By way of providing evidence for that assertion, Cipriani offered Wales as an example. "Look at the way they played at the World Cup: their rugby was very open and they went a long way in the tournament," he said. "New Zealand were so strong, so determined, but it was Wales who produced some of the best rugby. There are times when you have to kick the ball off the pitch and go for territory – the game is all about decision-making – but they were always looking to do something. I thought they were fantastic."
This weekend's invitational business – the Baa-Baas play Australia on Saturday – gives the 24-year-old a priceless opportunity to learn a new trick or two from Graham Henry, whose status as one of the world's great coaches was confirmed last month when he guided the All Blacks to a first world title in almost a quarter of a century. Steve Hansen, the assistant coach, is also involved in preparing the most celebrated "scratch team" in the sport, while a number of Webb Ellis Trophy-winning players, including the wing Richard Kahui and the hooker Keven Mealamu, will feature in the starting line-up.
"It's a once in a lifetime opportunity," Cipriani said. "I know there are areas of my game that need improving and that's what I'm focusing on now. I've been working really hard with the Rebels and to spend a few days being coached by Graham and Steve can only help. I've felt for the last 12 months that things have been passing me by on the England front and I don't want to feel that any more. I want to play at the World Cup in 2015 and I don't intend to let anything get in my way. In the past, some people have said 'pick him' while others have said 'don't pick him because of x, y and z.' I know now that I have to look at x, y and z and start fronting up in those areas. It's about rounding my game to the degree that people feel they have to pick me."
Meanwhile, Henry joined the growing list of possible candidates distancing themselves from the vacant England coaching job. "It's not a reality," he pronounced, bluntly, in an interview with the BBC. The New Zealander has done his share of time in Europe, having worked with Wales and the British and Irish Lions, and apparently has no desire to immerse himself in the basket-case world of Twickenham at the relatively advanced age of 65. He may, however, form a loose association with a leading European club. "Over the next six months, I'll come to some conclusions," he said.
If the Rugby Football Union is in a healthy financial position – the annual accounts show a record profit of £8.7m for 2010-11 – the eternal wrangling in the committee room and the sorry end to Johnson's ill-conceived tenure as red-rose manager leaves them in a bad place overall.
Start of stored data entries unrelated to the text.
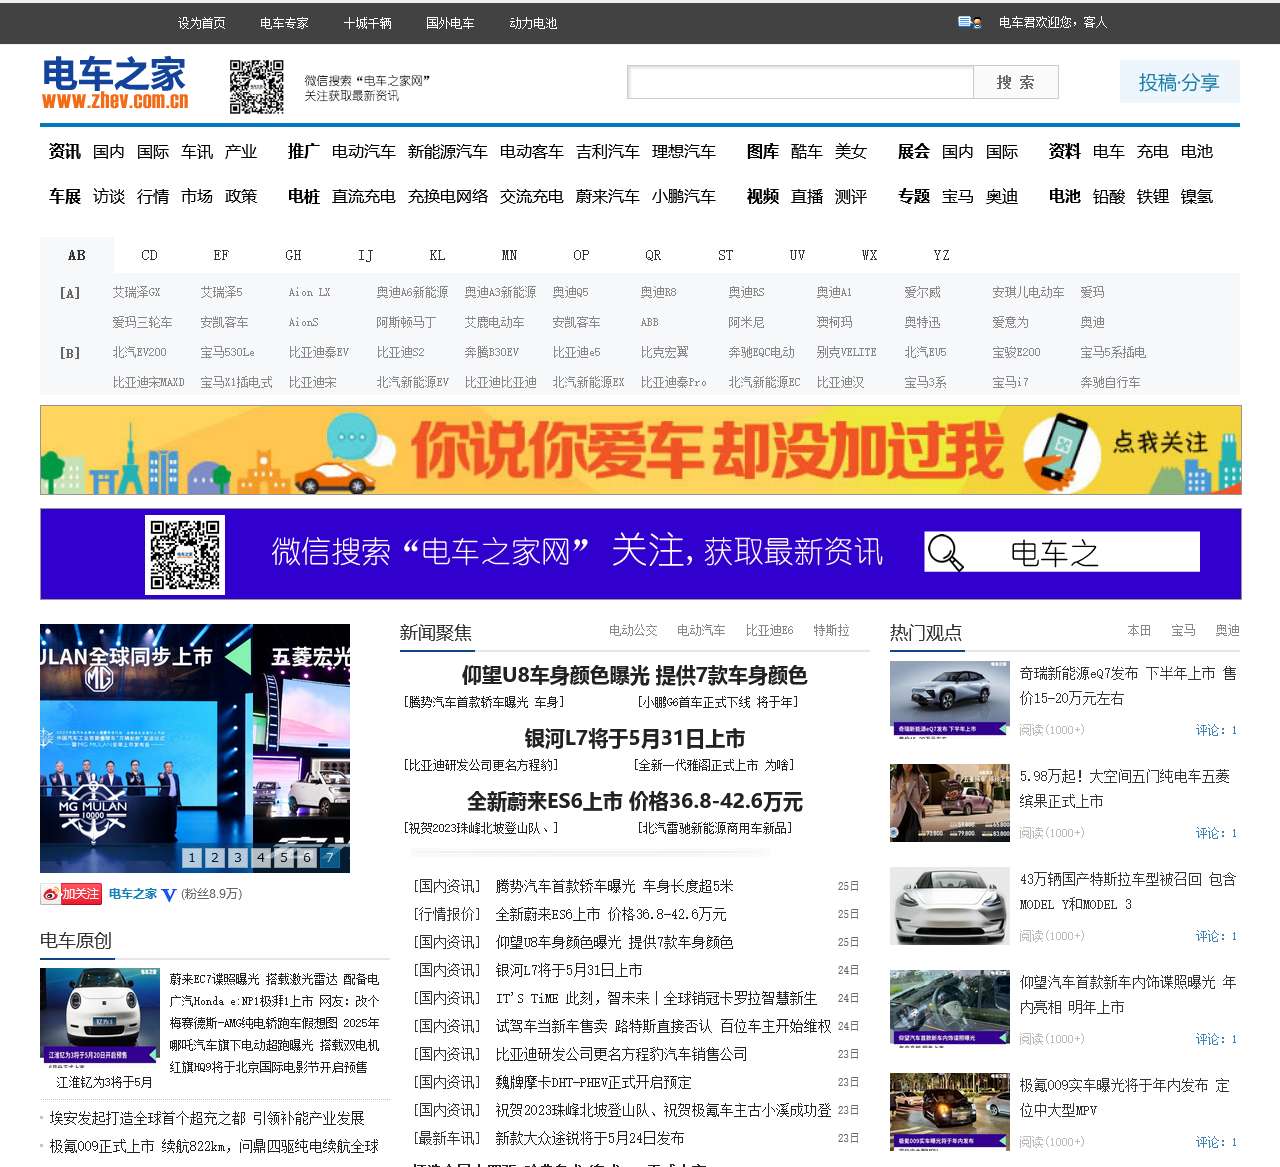
Task: Click the Weibo 加关注 follow button
Action: point(71,894)
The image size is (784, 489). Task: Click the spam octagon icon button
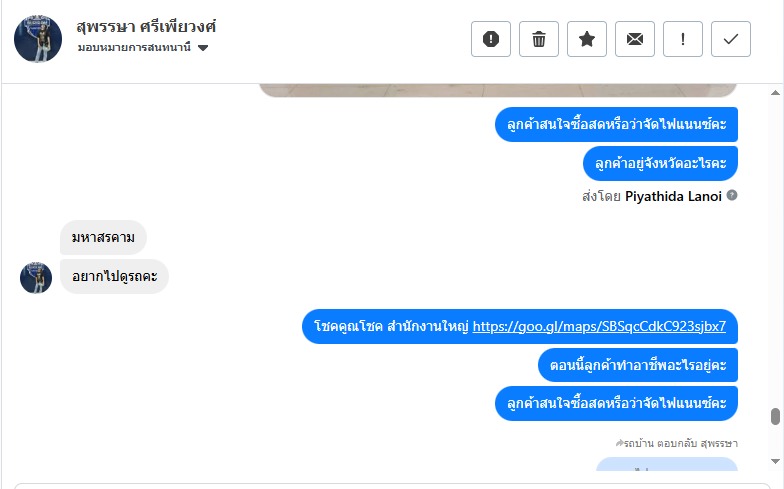[491, 39]
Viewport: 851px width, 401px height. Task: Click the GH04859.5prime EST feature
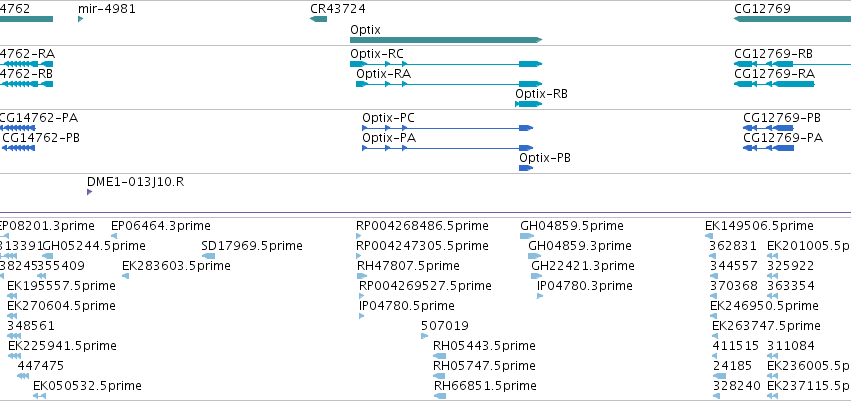527,236
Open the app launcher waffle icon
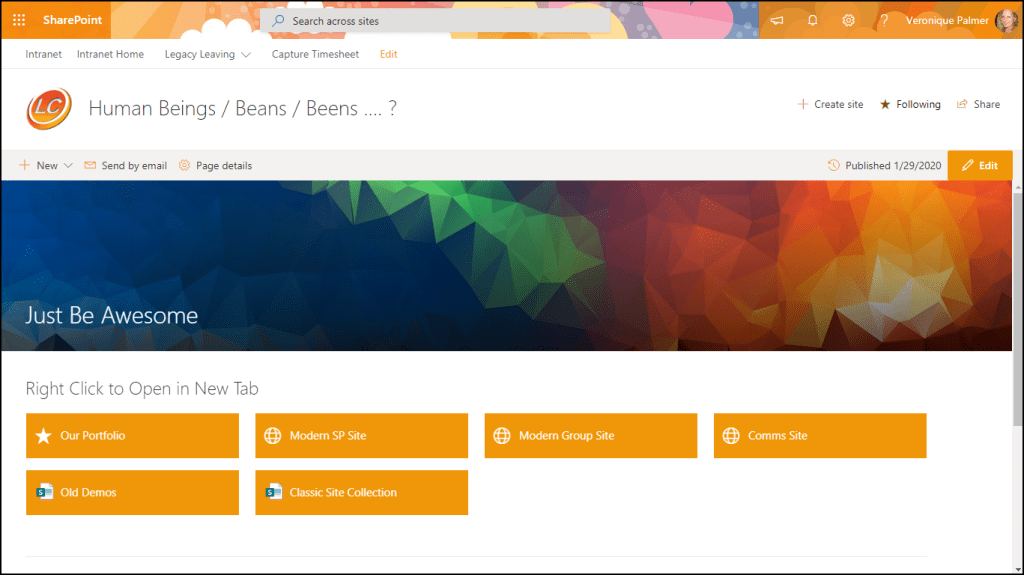This screenshot has height=575, width=1024. click(x=19, y=20)
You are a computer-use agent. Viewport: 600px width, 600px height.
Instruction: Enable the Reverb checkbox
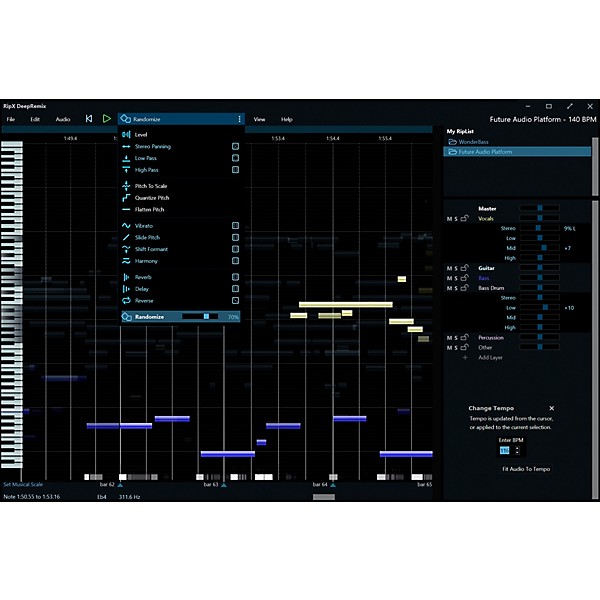pos(235,277)
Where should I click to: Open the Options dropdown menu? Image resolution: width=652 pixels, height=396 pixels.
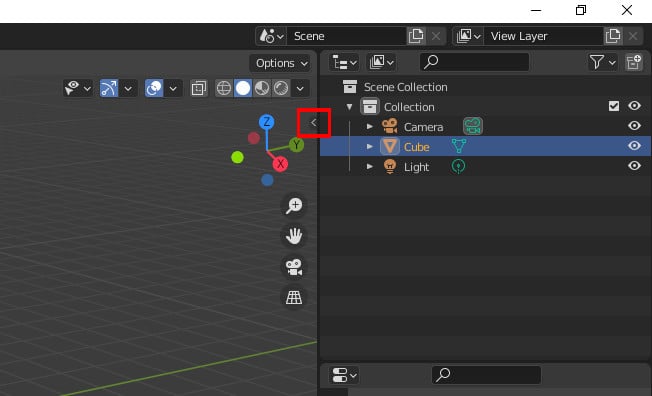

In a little over a month, someone must pick a new 32-man Test squad, and if Johnson's replacement is not signed, sealed and delivered over the next fortnight, that someone will be Stuart Lancaster, who coaches the second-string Saxons team, with input from Rob Andrew, the much-criticised director of elite rugby.
By contrast, Wales continue merrily along. Yesterday, the assistant coach Rob Howley re-committed himself to Warren Gatland's back-room team by agreeing a five-year contract extension to take him well past the next global gathering in England.